ROAS & Ad Break-Even Calculator
Calculate your ROAS, cost per acquisition, and the exact revenue needed to break even on any ad campaign.
ROAS looks impressive until you subtract cost of goods. A 4x ROAS sounds great, until your product margin is 30%, meaning break-even ROAS is 3.33x and your campaign is barely profitable. Always evaluate advertising performance against your actual margin, not just gross revenue return.

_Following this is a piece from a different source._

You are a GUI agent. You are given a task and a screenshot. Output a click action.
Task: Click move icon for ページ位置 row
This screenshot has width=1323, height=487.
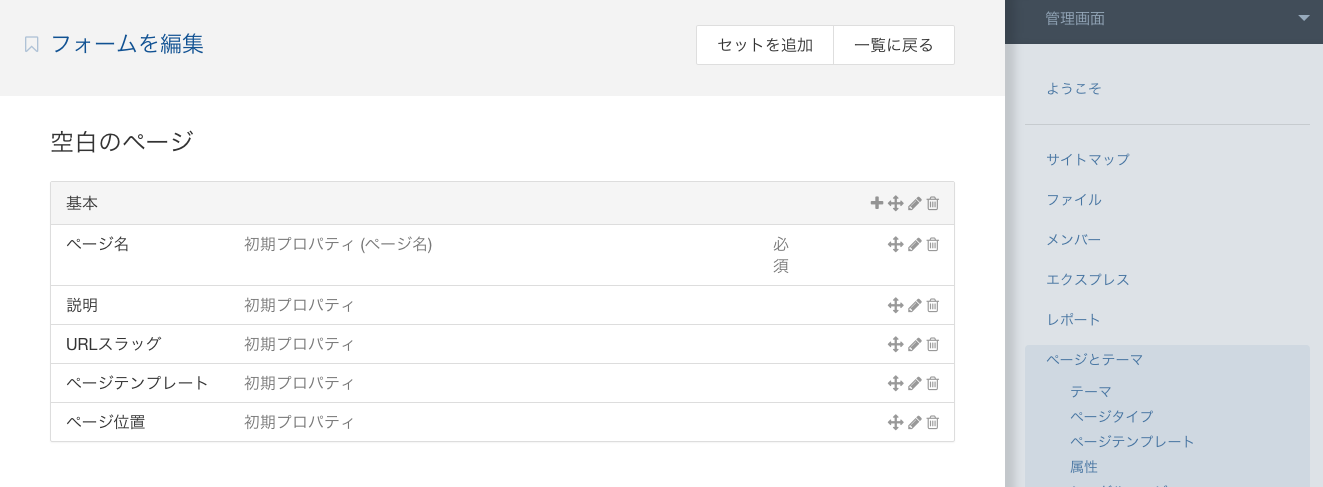point(896,422)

Break-even ROAS = 1 ÷ gross margin. At 40% margin, you need at least 2.5x ROAS just to cover the cost of goods sold. Anything below that loses money even before overhead.
What ROAS measures
ROAS (Return on Ad Spend) is the revenue generated per dollar spent on advertising: ROAS = Revenue ÷ Ad Spend. A $2,500 campaign that generates $9,800 in revenue has a ROAS of 3.92x (or 392%). ROAS is the primary metric most advertising platforms report, but it's a revenue metric, it doesn't account for your cost of goods or gross margin.
Break-even ROAS
Break-even ROAS is the minimum ROAS at which your advertising is not losing money on gross profit. The formula: Break-even ROAS = 1 ÷ gross margin. At 55% gross margin: 1 ÷ 0.55 = 1.82x. Any ROAS above 1.82x is profitable at the gross level. Any ROAS below 1.82x means you're losing gross profit on every dollar of ad spend, the more you spend, the more you lose. Knowing your break-even ROAS is the minimum required to evaluate any campaign.
ROAS vs ROI
ROAS measures revenue return. ROI measures profit return. A campaign with 4x ROAS and 25% margin has an ROI of 0% (you're breaking even). The same campaign at 55% margin has a gross ROI of 120% ($1,200 gross profit on $2,500 spend). ROAS is useful for comparing campaigns; ROI is more meaningful for evaluating business economics.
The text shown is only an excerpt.